(Pixel coordinate grounding data)

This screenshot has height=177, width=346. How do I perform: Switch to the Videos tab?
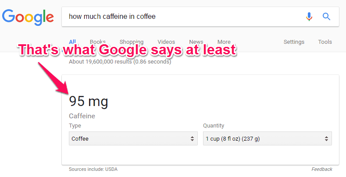click(x=166, y=42)
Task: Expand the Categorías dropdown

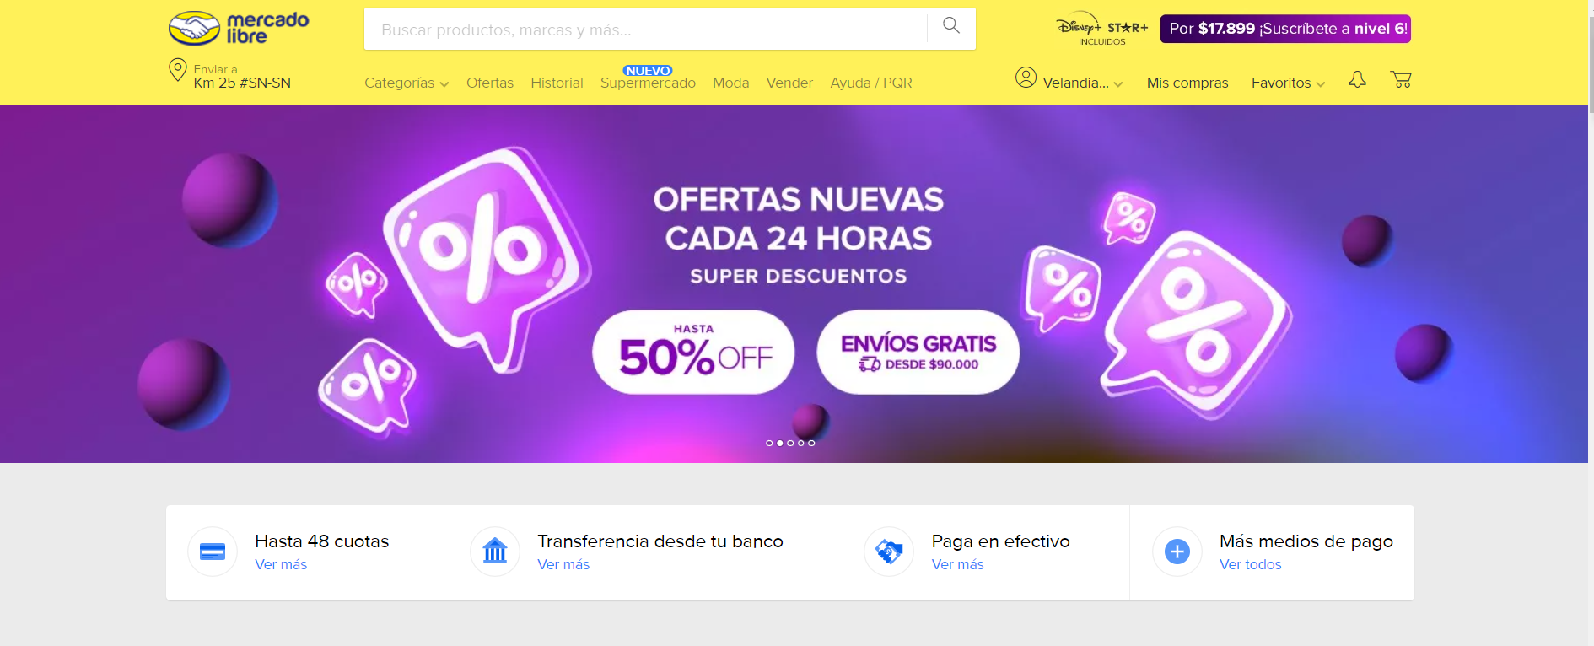Action: tap(407, 83)
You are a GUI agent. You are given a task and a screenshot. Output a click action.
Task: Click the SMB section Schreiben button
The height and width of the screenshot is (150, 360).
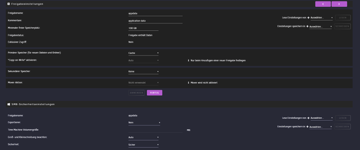point(342,127)
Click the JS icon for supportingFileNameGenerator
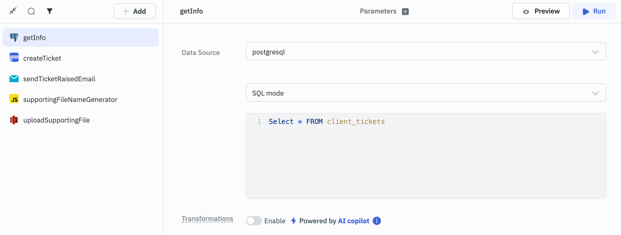The image size is (621, 235). pos(14,99)
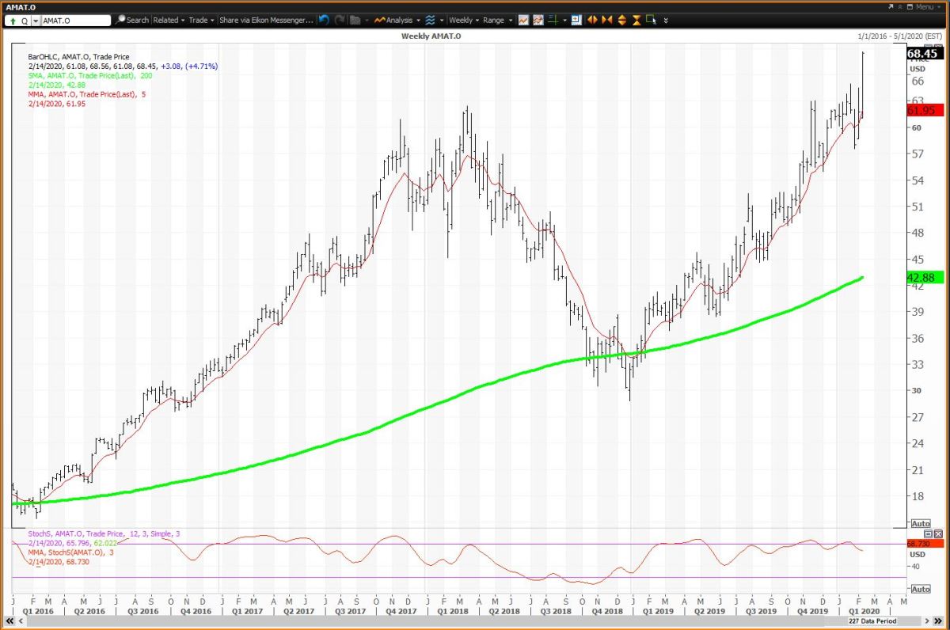Click the line chart style icon
Viewport: 950px width, 630px height.
pyautogui.click(x=524, y=20)
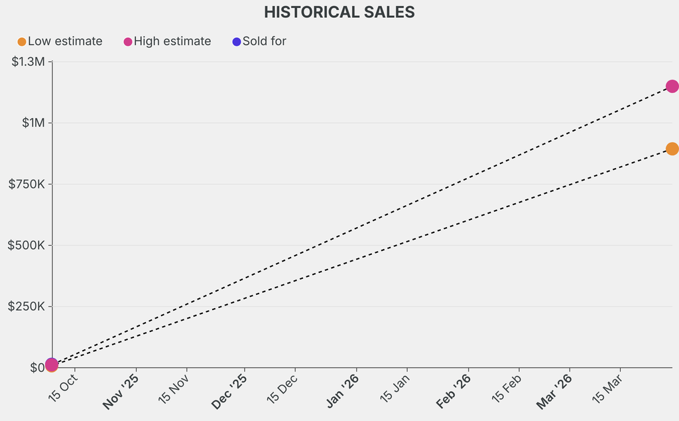
Task: Toggle the Low estimate legend label
Action: click(65, 41)
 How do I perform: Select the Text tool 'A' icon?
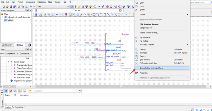coord(81,15)
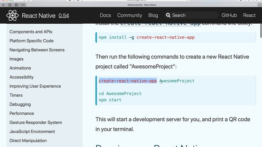Click the React Native atom logo
The height and width of the screenshot is (147, 262).
tap(13, 16)
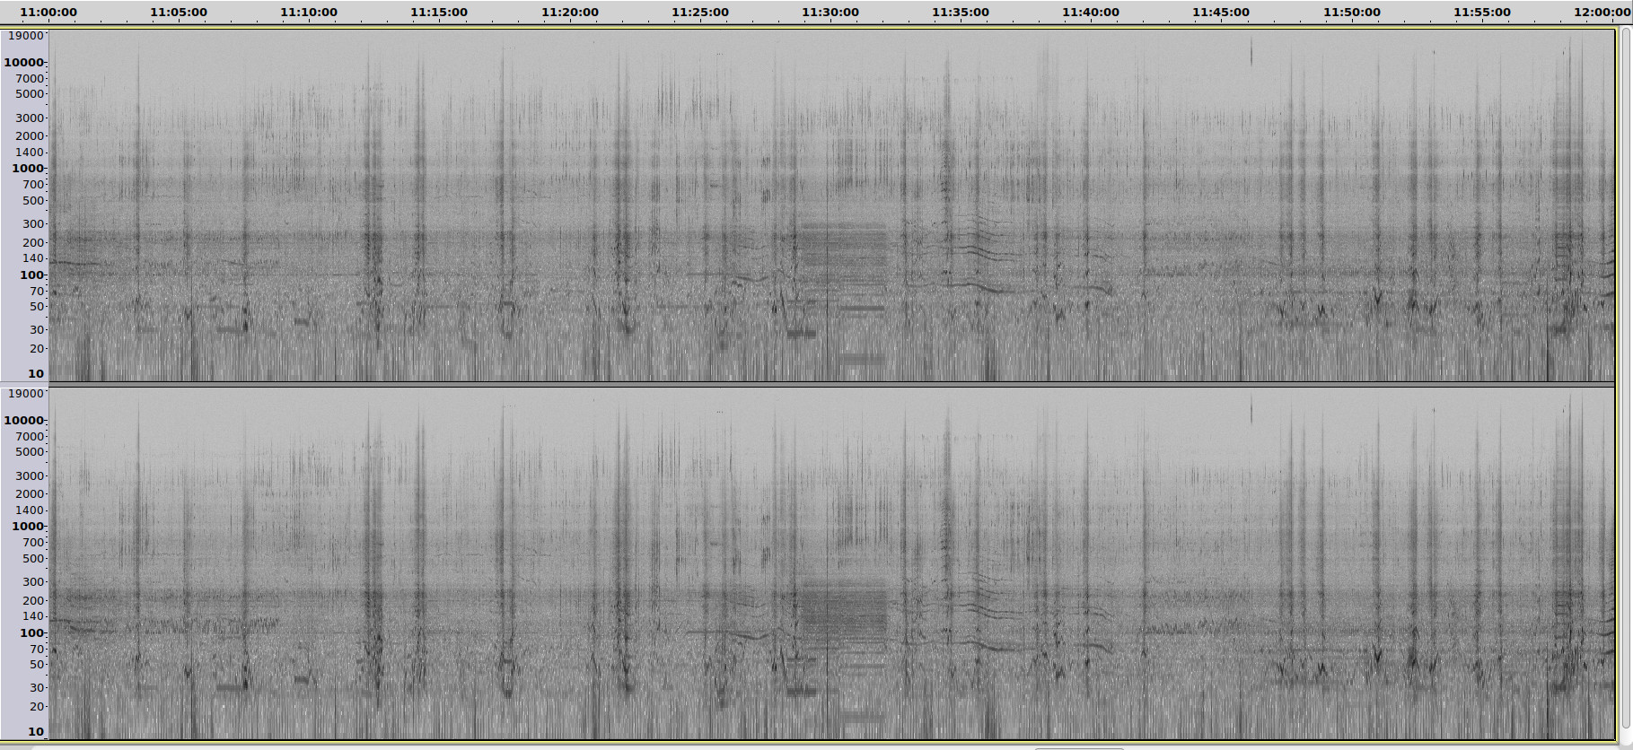Click the 11:50:00 timeline label
The height and width of the screenshot is (750, 1633).
click(x=1352, y=13)
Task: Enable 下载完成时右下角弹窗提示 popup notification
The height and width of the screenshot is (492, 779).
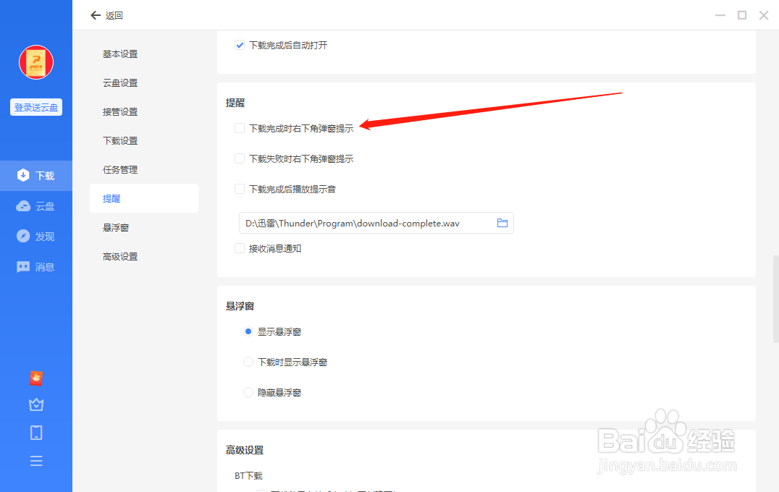Action: click(240, 128)
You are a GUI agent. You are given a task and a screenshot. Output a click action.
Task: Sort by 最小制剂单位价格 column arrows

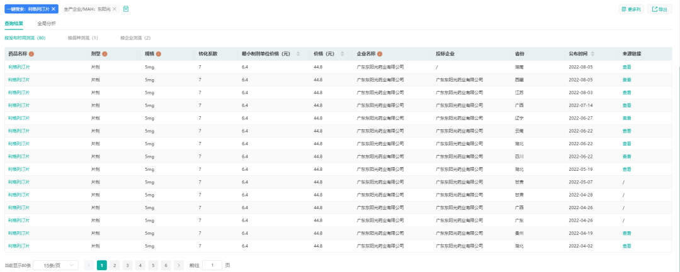coord(298,54)
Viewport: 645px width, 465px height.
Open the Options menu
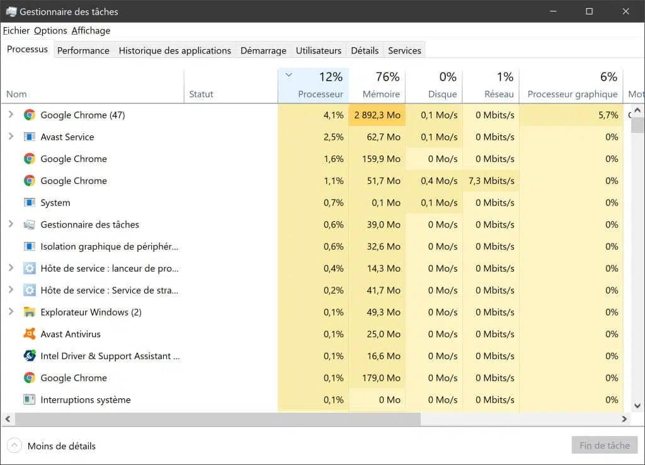(50, 30)
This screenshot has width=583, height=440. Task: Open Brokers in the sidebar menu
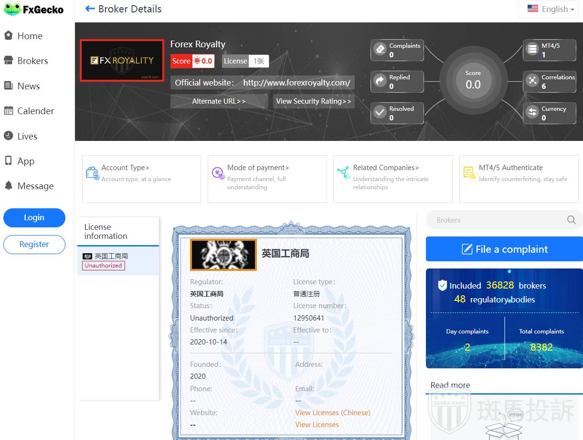point(32,61)
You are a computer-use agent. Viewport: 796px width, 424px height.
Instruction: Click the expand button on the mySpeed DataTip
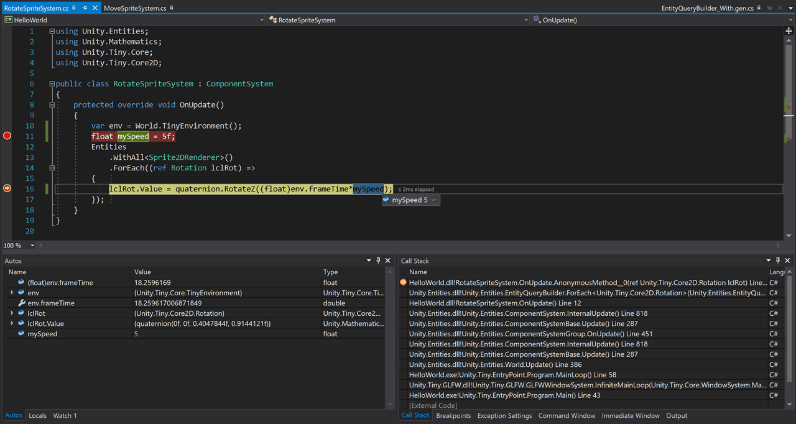434,200
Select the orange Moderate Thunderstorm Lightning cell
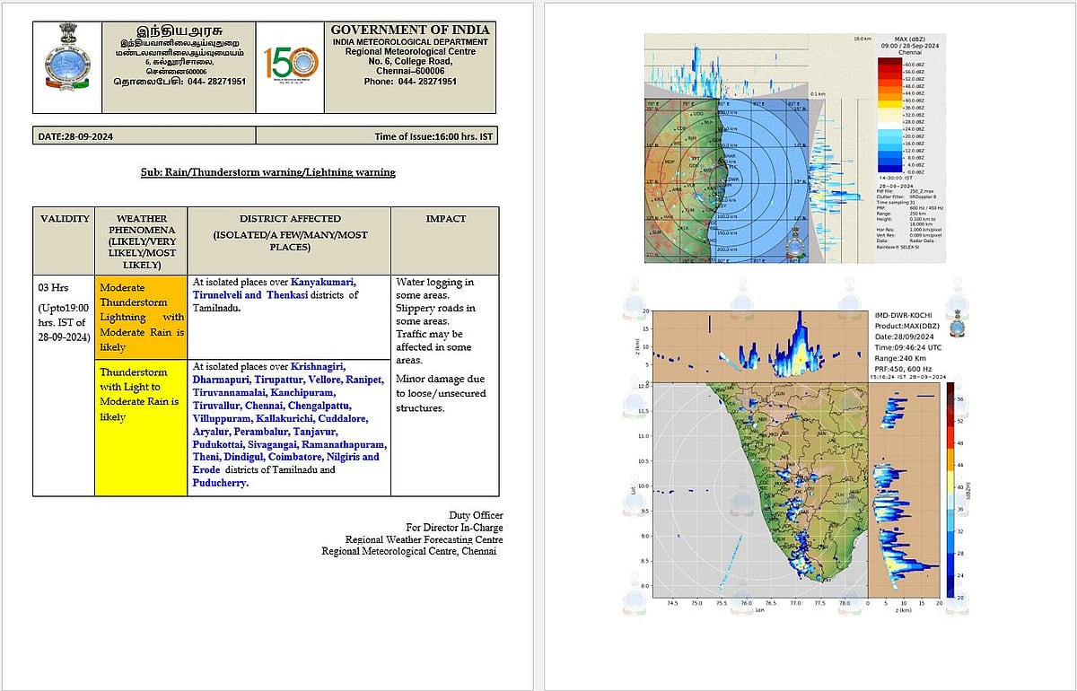Screen dimensions: 1077x691 (x=141, y=317)
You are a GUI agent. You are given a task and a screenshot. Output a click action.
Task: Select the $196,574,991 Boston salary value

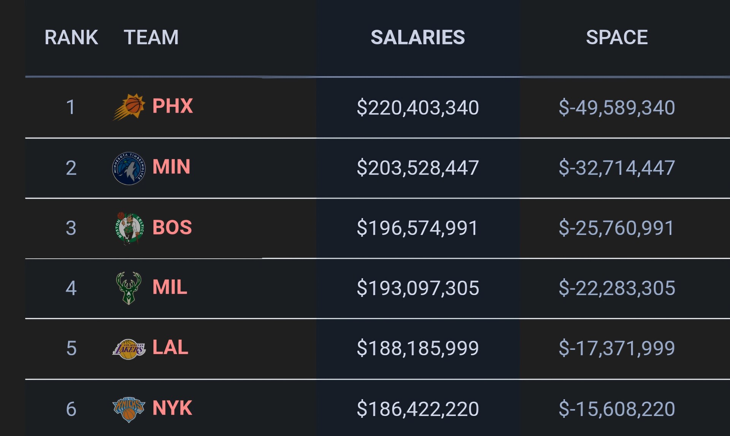[417, 228]
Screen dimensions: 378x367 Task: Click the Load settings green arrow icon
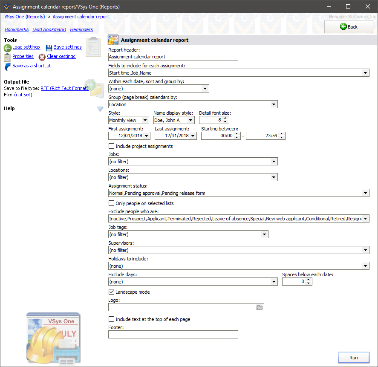coord(7,47)
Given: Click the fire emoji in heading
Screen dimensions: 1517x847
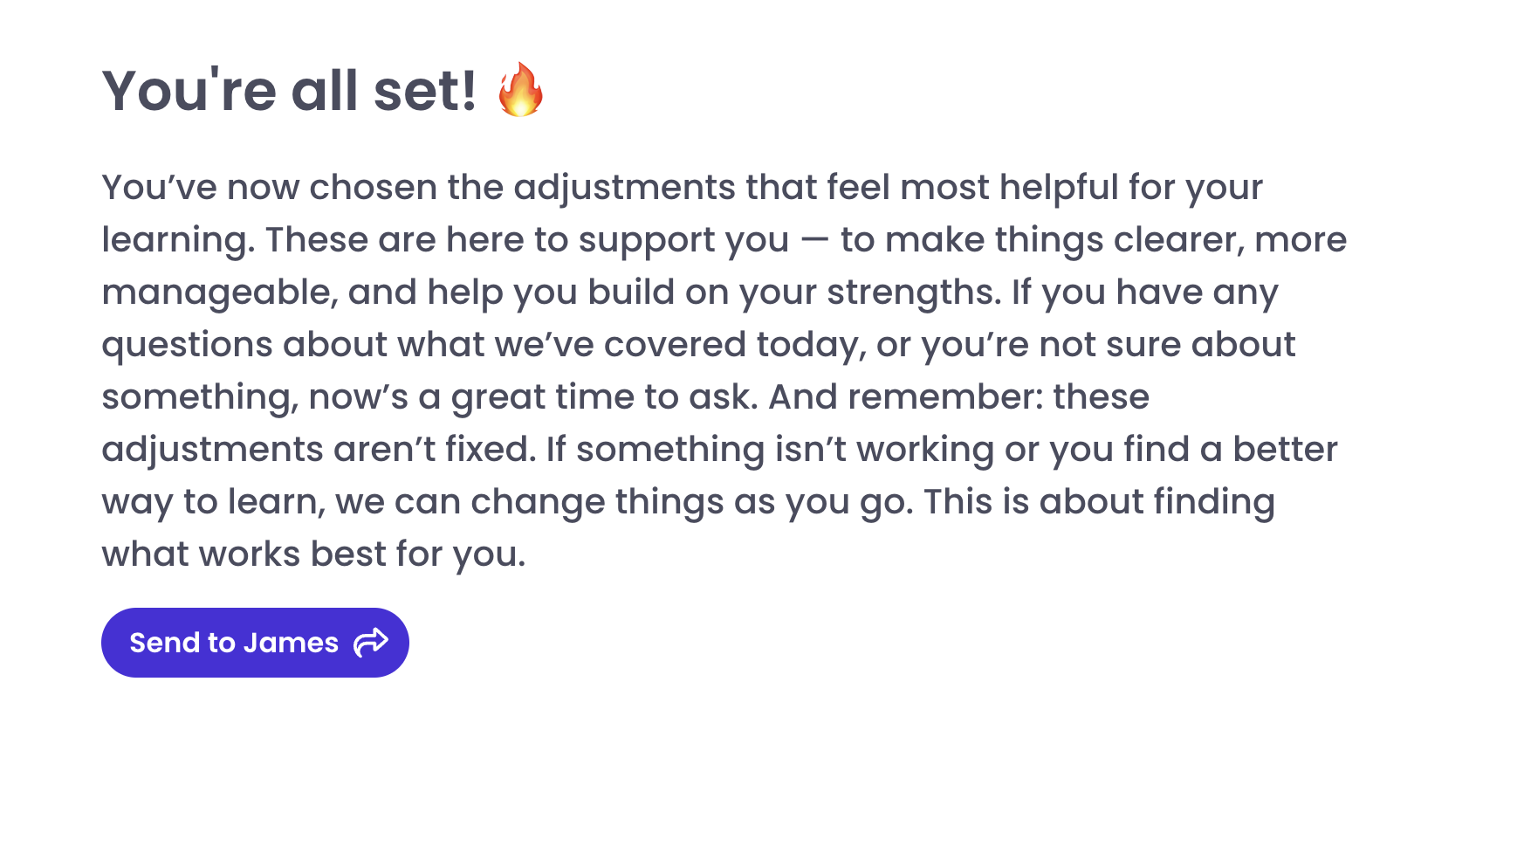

# [Problem to work on]
Set every line of the records down again exactly, and exclude all pictures.

# [Task response]
This screenshot has height=177, width=346. How do I perform: Switch to the Videos tab?
click(x=166, y=42)
Task: Expand the Categorías dropdown

Action: tap(407, 83)
You are a GUI agent. You are given a task and a screenshot. Output a click action.
Task: Click the SMB section Schreiben button
The height and width of the screenshot is (150, 360).
point(342,127)
Click the JS icon for supportingFileNameGenerator
The image size is (621, 235). pos(14,99)
Click the line chart style icon
Viewport: 950px width, 630px height.
pyautogui.click(x=524, y=20)
Task: Toggle the Low estimate legend label
Action: click(65, 41)
 How do I perform: Select the Text tool 'A' icon?
coord(81,15)
Click the React Native atom logo
The height and width of the screenshot is (147, 262).
tap(13, 16)
Click the 11:50:00 timeline label
The height and width of the screenshot is (750, 1633).
click(x=1352, y=13)
Task: Enable 下载完成时右下角弹窗提示 popup notification
The height and width of the screenshot is (492, 779).
Action: click(240, 128)
You are a GUI agent. You are given a task and a screenshot. Output a click action.
Task: Sort by 最小制剂单位价格 column arrows

coord(298,54)
Viewport: 645px width, 465px height.
Open the Options menu
(50, 30)
This screenshot has width=583, height=440. Task: Open Brokers in the sidebar menu
point(32,61)
You are a computer-use agent. Viewport: 796px width, 424px height.
Instruction: Click the expand button on the mySpeed DataTip
434,200
Select the orange Moderate Thunderstorm Lightning cell
Screen dimensions: 1077x691 (x=141, y=317)
You are a GUI agent. You are given a task and a screenshot. Output a click action.
Task: Select the $196,574,991 Boston salary value

[417, 228]
Screen dimensions: 378x367 Task: Click the Load settings green arrow icon
coord(7,47)
Given: Click the fire emoji in heading
Screen dimensions: 1517x847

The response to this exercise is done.